In a long series of images obtained by New Horizons’ telescopic Long Range Reconnaissance Imager (LORRI) between May 29 and June 19, Pluto and its largest moon, Charon, appear to more than double in size. From this rapidly improving imagery, scientists on the New Horizons team have found that the “close approach hemisphere” on Pluto that New Horizons will fly over has the greatest variety of terrain types seen on the planet so far.

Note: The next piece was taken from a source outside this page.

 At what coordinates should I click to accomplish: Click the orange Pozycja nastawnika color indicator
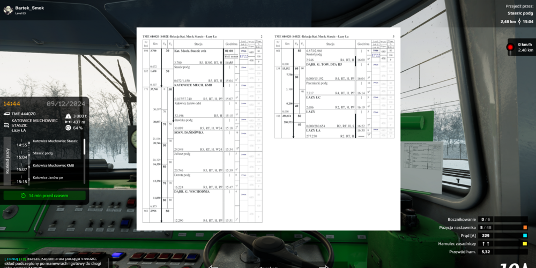tap(525, 227)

They have also discovered that Charon has a “dark pole” — a mysterious dark region that forms a kind of anti-polar cap.
“This system is just amazing,” said Alan Stern, New Horizons Principal Investigator, from the Southwest Research Institute, Boulder, Colorado. “The science team is just ecstatic with what we see on Pluto’s close approach hemisphere: Every terrain type we see on the planet — including both the brightest and darkest surface areas — are represented there, it’s a wonderland!
“And about Charon — wow — I don’t think anyone expected Charon to reveal a mystery like dark terrains at its pole,” he continued. “Who ordered that?”
“The unambiguous detection of bright and dark terrain units on both Pluto and Charon indicates a wide range of diverse landscapes across the pair,” said science team co-investigator and imaging lead Jeff Moore, of NASA Ames Research Center, Mountain View, California. “For example, the bright fringe we see on Pluto may represent frost deposited from an evaporating polar cap, which is now in summer sun.”
In a related press release, the first colour movies from New Horizons show the complex orbital dance of Pluto and Charon.
“It’s exciting to see Pluto and Charon in motion and in colour,” says Alan Stern. “Even at this low resolution, we can see that Pluto and Charon have different colours — Pluto is beige-orange, while Charon is grey. Exactly why they are so different is the subject of debate.”
As New Horizons closes in its intended target, the best is yet to come. “Colour observations are going to get much, much better, eventually resolving the surfaces of Charon and Pluto at scales of just kilometres,” said Cathy Olkin, New Horizons deputy project scientist from SwRI. “This will help us unravel the nature of their surfaces and the way volatiles transport around their surfaces. I can’t wait; it’s just a few weeks away!”
New Horizons is approximately 2.9 billion miles (4.7 billion kilometres) from Earth and just 16 million miles (25 million kilometres) from Pluto. The spacecraft and payload are in good health and operating normally.